In wholesaler-sponsored voluntary chains, wholesalers organize voluntary chains of independent
retailers to help them compete with large chain organizations. The wholesaler develops a
program in which independent retailers standardize their selling practices and achieve buying
economies that let the group compete effectively with chain organizations.
In retailer cooperatives, retailers organize a new, jointly owned business to carry on wholesaling
and possibly production. Members buy most of their goods through the retailer co-op and plan
their advertising jointly. Profits are passed back to members in proportion to their purchases. In
franchise organizations, a channel member called a franchiser links several stages in the
production-distribution process. There are three forms of franchises. The first form is the
manufacturer-sponsored retailer franchise system, as found in the automobile industry. The
second type of franchise is the manufacturer-sponsored wholesaler franchise system, as found in
the soft drink industry.. The third franchise form is the service-firm-sponsored retailer franchise
system, in which a service firm licenses a system of retailers to bring its service to consumers.

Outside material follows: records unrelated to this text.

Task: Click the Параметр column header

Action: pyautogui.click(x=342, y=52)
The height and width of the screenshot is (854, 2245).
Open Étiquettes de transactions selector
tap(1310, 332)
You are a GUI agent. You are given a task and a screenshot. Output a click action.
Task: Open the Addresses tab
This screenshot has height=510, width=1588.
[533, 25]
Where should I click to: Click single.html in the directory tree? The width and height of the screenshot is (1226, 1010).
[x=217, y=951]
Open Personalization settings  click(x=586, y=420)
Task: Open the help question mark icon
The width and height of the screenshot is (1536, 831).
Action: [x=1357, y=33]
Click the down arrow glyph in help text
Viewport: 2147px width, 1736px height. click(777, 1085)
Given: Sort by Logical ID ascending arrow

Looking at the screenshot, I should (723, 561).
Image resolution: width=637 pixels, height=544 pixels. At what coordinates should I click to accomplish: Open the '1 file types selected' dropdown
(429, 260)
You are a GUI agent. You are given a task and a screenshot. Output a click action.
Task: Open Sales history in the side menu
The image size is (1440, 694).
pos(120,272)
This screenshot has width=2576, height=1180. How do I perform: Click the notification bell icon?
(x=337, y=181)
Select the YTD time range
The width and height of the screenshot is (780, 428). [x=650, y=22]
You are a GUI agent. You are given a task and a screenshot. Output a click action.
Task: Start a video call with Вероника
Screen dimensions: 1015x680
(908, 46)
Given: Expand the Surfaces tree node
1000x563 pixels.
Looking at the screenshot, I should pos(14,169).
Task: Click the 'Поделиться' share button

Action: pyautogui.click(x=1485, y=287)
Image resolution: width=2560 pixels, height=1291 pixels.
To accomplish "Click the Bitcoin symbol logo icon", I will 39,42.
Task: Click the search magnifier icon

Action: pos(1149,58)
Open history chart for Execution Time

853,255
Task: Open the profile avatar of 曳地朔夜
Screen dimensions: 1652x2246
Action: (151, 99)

The fact that most consumers cannot tell the difference between contractual and corporate VMSs
shows how successfully the contractual organizations compete with corporate chains.
c. Administered VMS
An administered VMS coordinates successive stages of production and distribution, not through
common ownership or contractual ties but through the size and power of one of the parties. In an
administered VMS, leadership is assumed by one or a few dominant channel members.
Manufacturers of a top brand can obtain strong trade cooperation and support from resellers.